My name is Cleveland Douglas Holmes Jr.
I am sure I can write a book of my life but I will try not to torment every one, although I would like to share more with everyone in the future.
As a child I was a proud and powerful communicator amongst my peers. I felt inner power all the time while helping others. I did not feel special, I just had great joy helping others. My father is a baptist pastor and I was obviously raised in a christian home. I studied the bible ceaselessly in my attempt to find the truth and be closer to God. The truth is, the younger I was the closer to God I was. The older I became the more distant God became. Before I go further I would like to express that I am in no wise trying to create religious stress to anyone. I am merely sharing my experience and hoping that anyone having a hard time with religious issues can glean something from my experience. As a child and young man everything seemed to work out for me. It seemed I was always in the right place at the right time. Like I was being guided. I always had a feeling that I had everything I needed to be successful. Things began to change when I became nineteen years old. I met my wife then. She was just as young but had two children that I feel in love with. We were deeply in love and I was an up and coming mechanical designer. I was paid well and also went to college in the evenings. Needless to say my family felt my new soulmate was not good enough for me. It broke my heart to see my christian family treat the love of my life so hostilely.

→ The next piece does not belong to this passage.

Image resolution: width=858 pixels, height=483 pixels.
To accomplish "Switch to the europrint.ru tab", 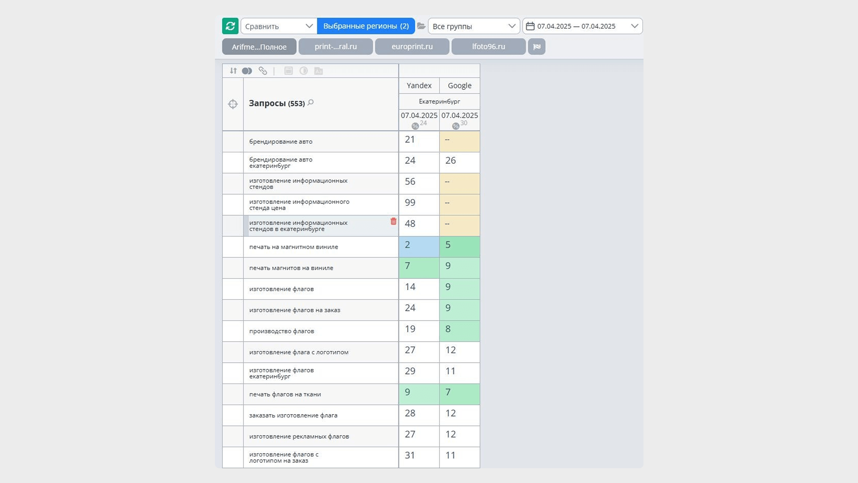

At twenty years of age, I was put on blast by a neocheating minister in front of the entire congregation about becoming a minister. I had expressed to this person that I had considered a friend, in private my desire to do some kind of teaching. He always insisted that I was being called to the ministry and I always resisted that claim. I must confess that I did have an inner calling, but I had to be right about what I was teaching people. I had to be completely honest. There were many things in the bible that conflicted with my nature. My wife whom I consider a genius and I had hair raising conversations concerning religion. She was always supportive of my efforts and she was adept in the home. I supported her in her endeavors and we were extremely happy in spite of all the opposition presented to us. I was an amazing value creator at the time. I created value for the areospace and defence industries. I feel I created value in my community by teaching people to believe in themselves and stop waiting for some miracle. The miracle came when you see yourself achieving your goals through effort in your endeavors. My ministry was becoming very popular with various congregations but very unpopular with nearly every church leader. I remember being invited to speak by members of different churches, only to be publicly railed afterwards by the pastor. Accused of teaching some strange doctrine. I spoke to my father/pastor about these disturbing matters and he told to preach Jesus… I suppose I misunderstood him because things became worse. It seems to me that Jesus constantly taught to turn from bicameral minds and become integrated thinkers. Thanks to NeoTech and NeoThink I now have the terminology to back up what I always felt. And we all know what integrated thinking got him way back then.
I can go on and on. I really would like to share the whole story one day. Hopefully I will. Needless to say, I allowed learned religious beliefs to strip me into the bicameral thinking which eventually destroyed my career, my relationship with my wife as well as my drive for life. I could not understand what happened to such a promising life. All I had was my yesterdays until NeoTech found me. Thanks Mark, for choosing to be my mentor and I hope I can become an asset to the society as fast as possible.
Again, thanks Mark Hamilton I hope to see you soon.
I would like you all to know my wife and I never divorced. And as I evolve into a Neothinker, her interest in me in growing daily. We are spending New Years day together. Thanks NeoTech
Dear Cleveland,
Please do update, lol. I’d love to know how you are doing as we now head into 2011, after such a wonderful year for the movement during 2010.
My story runs some very similar parallels to yours, though the time frame commenced for me in 1990. Integrating with other NeoThinkers during this past year has led me to great improvements in my life & relationships. The personal hope & aspirations I have for 2011, as we working for the Twelve Visions Party gather momentum in Canada too, is greater than any yet in my life’s experience.
Love of life to you & yours, Cleveland.